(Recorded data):
-------------------------

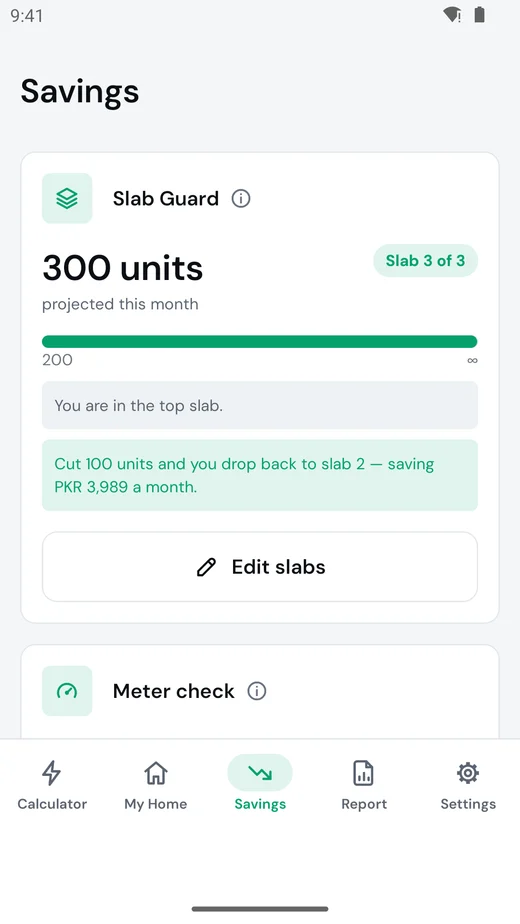Tap the Slab Guard layers icon
Screen dimensions: 520x924
point(67,199)
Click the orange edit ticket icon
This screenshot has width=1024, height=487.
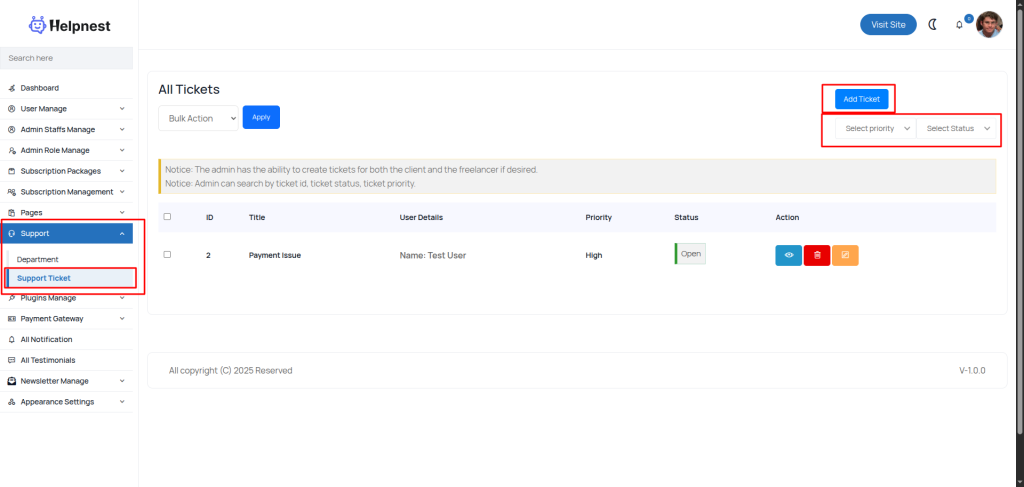(845, 255)
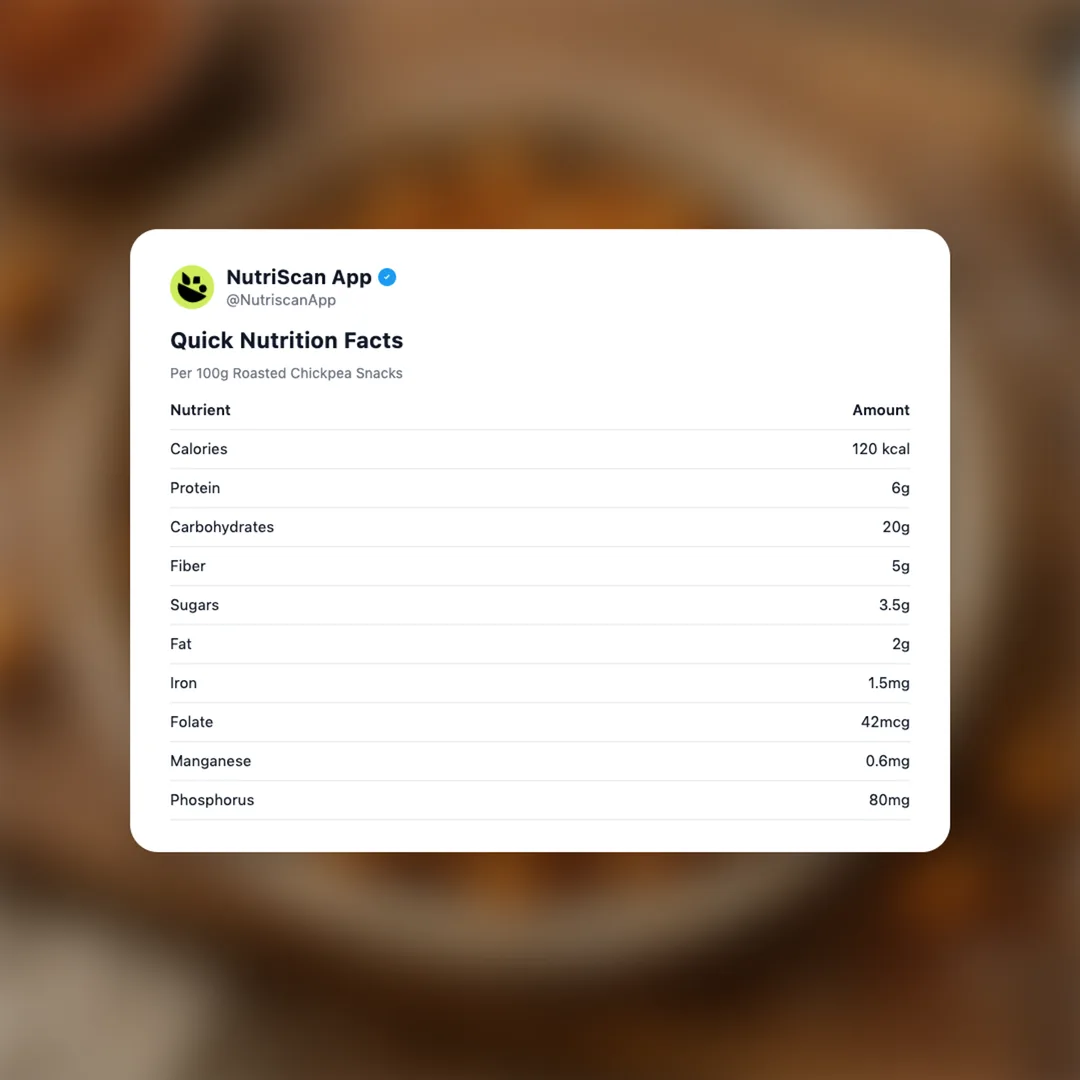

-------------------------

(WORK REQUIRED):
All pictures must be left out. Reproduce exactly the lines from the one containing "Click the orange edit ticket icon" to the final line of the entries.

(YOUR SOLUTION):
Click the orange edit ticket icon
This screenshot has width=1024, height=487.
(845, 255)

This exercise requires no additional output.